### Problem requirements
Continue the news excerpt about the new legal clinic for Ontario's Black communities, picking up right after its final sentence.

An advisory committee made up of Black professionals and activists is at work establishing a new legal clinic to service the province’s Black communities.

Formation of the clinic is still in the earliest stages, but the members include Idil Abdillahi, assistant professor at Ryerson’s School of Social Work, former NDP MPP Zanana Akande, Black Lives Matter – Toronto co-founder Sandy Hudson, Jane-Finch community-based defence lawyer Roger Rowe, Aba Stevens, legal counsel to the Canadian Securities Transition Office, and Rinaldo Walcott, director of the Women and Gender Studies Institute at the University of Toronto.

Walcott sees the new clinic playing a leadership role in informing and shaping conversations on important issues, such as the police officers in schools program, “which a Black legal clinic really interested in challenging anti-Black racism should be involved in.”

Legal Aid Ontario set up the committee prior to its contentious decision to defund the African Canadian Legal Clinic (ACLC), effective September 30, over allegations of financial mismanagement. The ACLC will continue to operate despite losing approximately $670,000 in annual funding from Legal Aid, an amount equal to about 35 per cent of its total operating budget. LAO’s funds will now be redirected to the new clinic, whose proposed focus toward individual legal counsel and services in the area of anti-Black racism is a departure from the ACLC’s madate, which focused on a test-case litigation strategy.

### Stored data

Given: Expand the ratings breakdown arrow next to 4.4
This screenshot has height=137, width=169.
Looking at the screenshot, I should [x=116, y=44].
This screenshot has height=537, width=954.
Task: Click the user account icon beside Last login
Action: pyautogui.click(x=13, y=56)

==

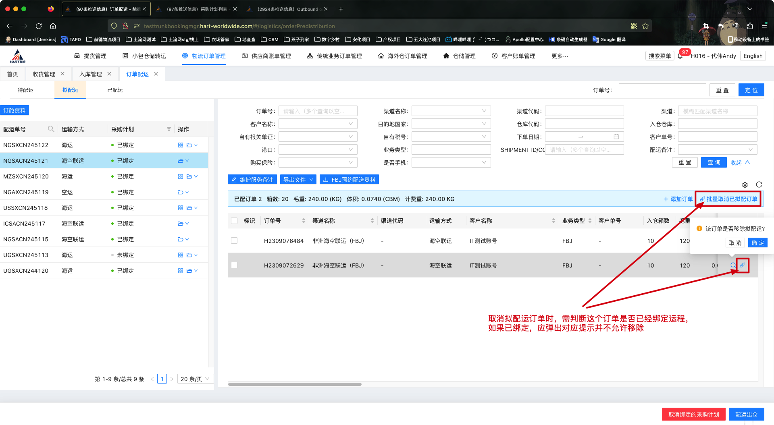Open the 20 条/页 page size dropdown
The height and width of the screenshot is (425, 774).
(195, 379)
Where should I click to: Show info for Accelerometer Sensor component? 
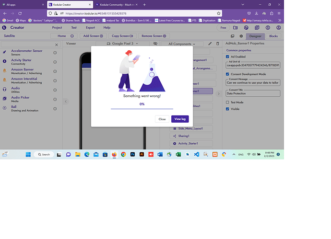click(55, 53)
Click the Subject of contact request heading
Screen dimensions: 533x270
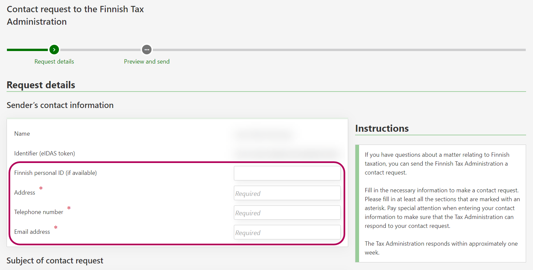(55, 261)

### Reply
Test cases typically take longer to litigate but can result in decisions that set legal precedents serving the broader public interest. In 2015, for example, the ACLC successfully argued in Aiken v. the Ottawa Police Services Board (OPSB) that a racial profiling settlement between the OPSB and the Ontario Human Rights Commission should not prevent complainants, in this case a young African-Canadian man, from seeking legal remedies independent of the settlement.

But Walcott argues for “smaller service and support” noting that “Black communities need more than test cases. A large percentage of our communities live at the borderline of poverty, and being able to access individual legal services are vital.”

Those services would take into account intersectionality to address the differing realities of Black identities across the diaspora and acknowledge that different groups – Walcott points to queer and trans people in the Black community – require specialized legal counsel attuned to their experiences.

Walcott says that the committee, which was not involved in the dispute between LAO and ACLC or the decision to defund, will engage in a series of community consultations to determine its mandate. It will disband as soon as the new clinic is set up and a new board established.